18世紀のパリ、全ての香りを嗅ぎ分けることができる驚異的な嗅覚を持つ男は、遂に人を惑わす魔法のような硬水の調合に成功する。この男の数奇な運命を描く。
本当は劇場で見たかった。このところ劇場に行けなくて残念だ。そのためDVDで見たが、いや、やはりスクリーンで見るべきだった。映像の美しさと、映画の面白さがいっぱい詰まっていたから。
一つだけ書いておきたいのは、ストーリーテリングの演出だ。僕はこれを見て『デリカテッセン』を思い出した。

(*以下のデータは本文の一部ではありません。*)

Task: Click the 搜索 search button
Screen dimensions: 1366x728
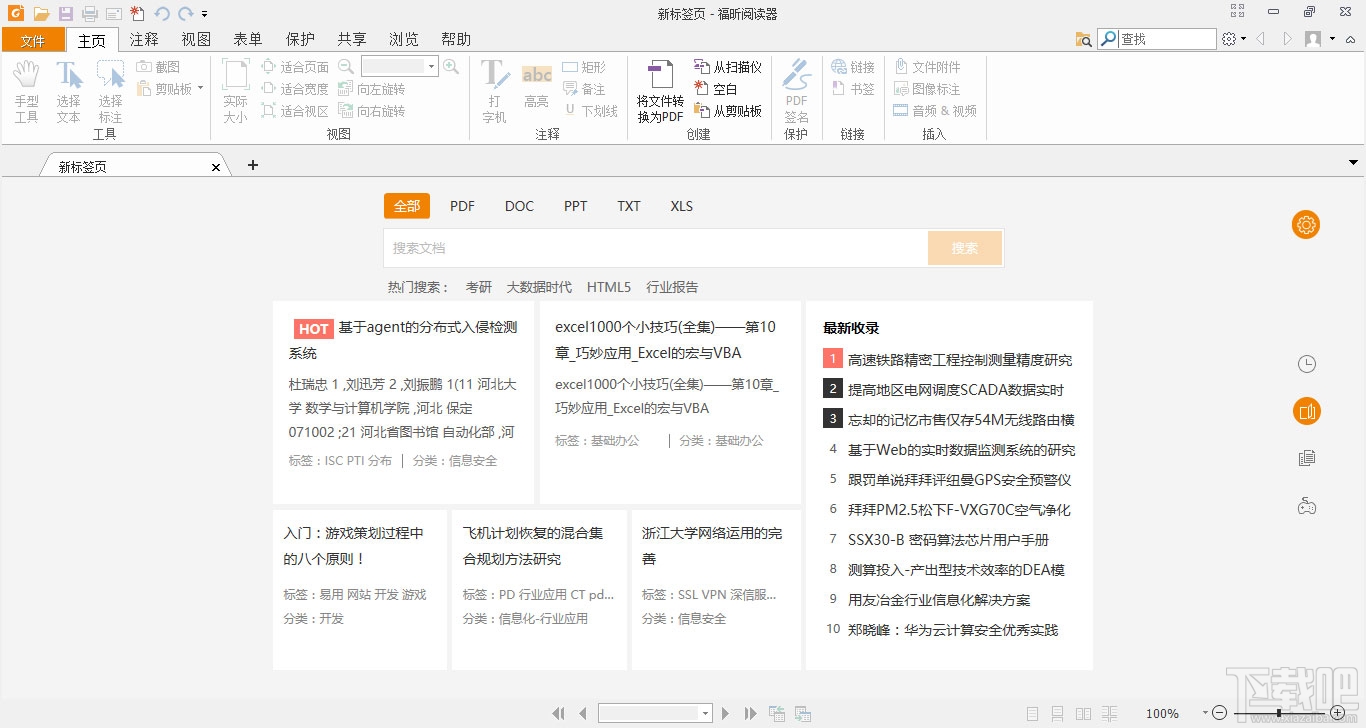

ジュネ&キャロだ。映像のせいだろうか。ナレーションが随所に入り、皮肉なアクシデントがピンポイントでストーリーにスパイスを効かせているあたりだろうか。その点では『アメリ』を思い出すのが妥当な気がするんだが、なぜか大昔に見た『デリカテッセン』が頭に浮かんだ。似たようなテイストを感じたのだろう。
とにかく好みの映画だった。
映画は香りを伝えることができない。だからこの作品は観客の脳内で再生される部分が他の映画より大きい、と言うことになる。映画の本質は脳内で再生されるファンタジー(幻想)にあるのだから、それで良いんだと言えないこともないが。